- Hares Corner Hares Corner
- Coordinates: 39°39′55″N 75°36′15″W﻿ / ﻿39.66528°N 75.60417°W
- Country: United States
- State: Delaware
- County: New Castle
- Elevation: 66 ft (20 m)
- Time zone: UTC-5 (Eastern (EST))
- • Summer (DST): UTC-4 (EDT)
- Area code: 302
- GNIS feature ID: 216108

= Hares Corner, Delaware =

Unincorporated community in Delaware, US

Hares Corner is an unincorporated community in New Castle County, Delaware, United States.
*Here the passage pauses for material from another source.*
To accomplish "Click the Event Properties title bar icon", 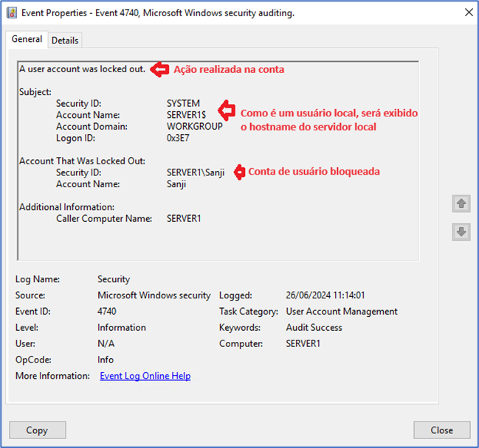I will click(11, 12).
Hares Corner is located at the intersection of U.S. Route 13/U.S. Route 40 and Delaware Route 273, west of New Castle and immediately south of Wilmington Airport.

==History==
The community was once a stagecoach stop and a cattle market. Hares Corner was home to the Green Tree Inn, which was demolished in 1931 to allow US 13 to be widened to a divided highway.
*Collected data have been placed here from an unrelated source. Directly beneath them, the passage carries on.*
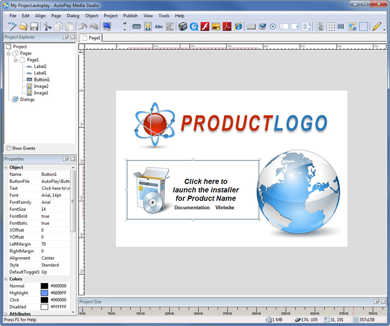Insert a Web browser object

pos(238,26)
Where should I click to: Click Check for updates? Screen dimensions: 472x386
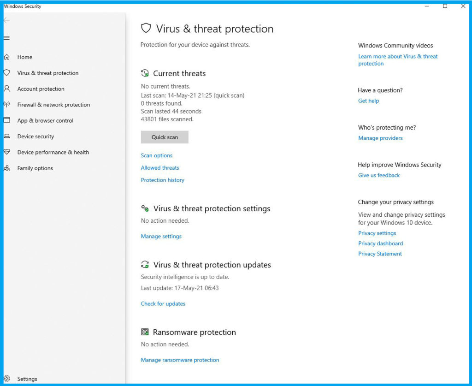[163, 303]
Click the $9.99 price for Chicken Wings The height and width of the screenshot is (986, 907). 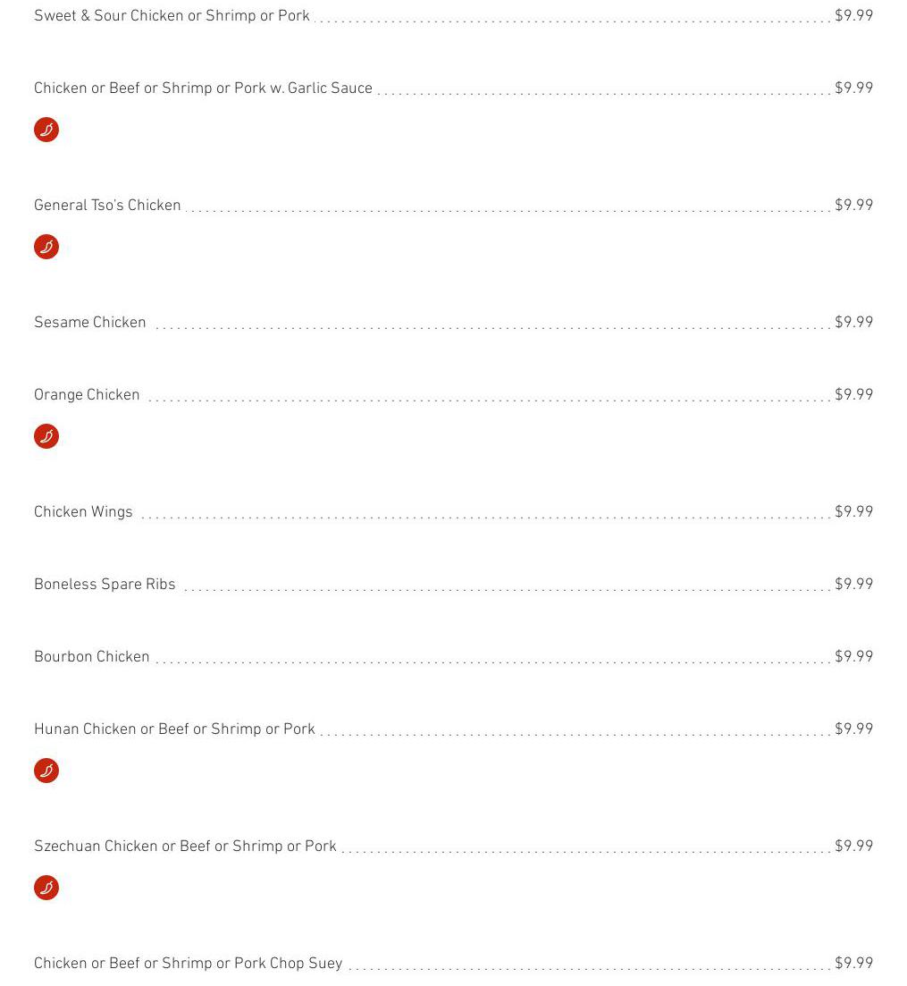[853, 512]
The Hares Corner post office operated from 1863 to 1891. According to historian Harvey Cochran Bounds, the 1890 opening of the post office at nearby Farnhurst "had more than a little to do" with the closure of the Hares Corner post office. In 1890, Hares Corner's population was 50. In the 1920s, Hares Corner was the site of fox hunting; these events were hosted by the Hares Corner Community Club.